China's strategy is in a state of flux right now, as they are adjusting to the reality that their decade-long doctrine that the US was declining is simply no longer believable and that Beijing is not, in fact, the center of the reborn Sinocentric Order the NPC imagined.
The one making a desperate play, in my opinion, is North Korea.
Kim has never trusted China, and this distrust was fanned into a flame by some of Xi's casual remarks that hinted at a belief that "reunification of the Motherland" included annexation of North Korea.
To that end, he has been trying to break his dependency on China. That, more than anything else, is what the Trump/Kim summit in Singapore was about. It was Kim showing China "I can switch sides if I have to." The US is probably aware that North Korea is putting out feelers for that, but the problem is neither the US nor North Korea really trusts each other that much. Also, Japan doesn't trust North Korea a bit, and the US has only just regained Japan's trust after betraying them in 1972 with the Kissinger Communique, and embracing North Korea would be the straw that broke the back of the US-Japan alliance, so even though we might be willing to put aside Human Rights issues and even overlook NK's nuclear program if they were pointed at China instead of us (let's be clear; Kim has no intention of disarming), we can't afford to because we can't lose Japan.
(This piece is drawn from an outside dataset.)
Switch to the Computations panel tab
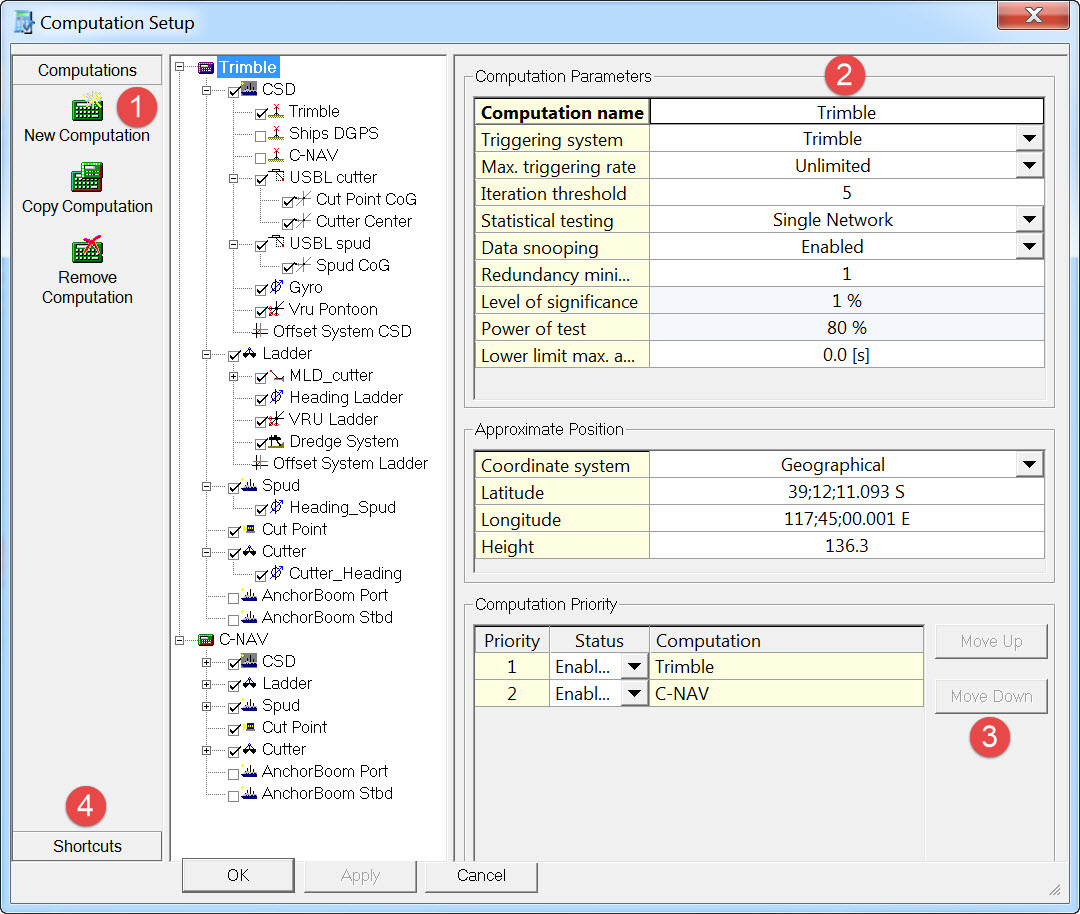1080x914 pixels. (87, 70)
The best thing the US could do right now, geopolitically speaking, would be to keep talking tough-but-not-too-tough, and play a sort of good cop/bad cop on North Korea, with South Korea as the good cop to our bad cop. Let South Korea make peace with North Korea, while we make sure South Korea still finds us a better ally than China. North Korea's closer ties with South Korea as they develop, coupled with their distrust of China, will pull them into the arms of their southern neighbor, even if not so much that neighbor's ally (the US).
That way, the US won't lose our alliance with Japan because we will not have handed NK the keys to the kingdom, and common interests (concerns over Chinese and Russian influence in the region, economic development) will be enough to maintain peace, albeit not friendship, between Japan and the two Koreas.
If Japan, the US and the Koreas can manage that tapdance without one of them making a misstep (which will basically be a question of "do all sides understand that's the plan"), then the Korean peninsula will be on the road, albeit a long one, toward reunification without giving Japan cause to panic (they have the capacity to become a military power again if they feel threatened) or the US cause to come sweeping in with guns blazing. The only one to lose out will be China, who is soon going to be too busy with internal problems to care.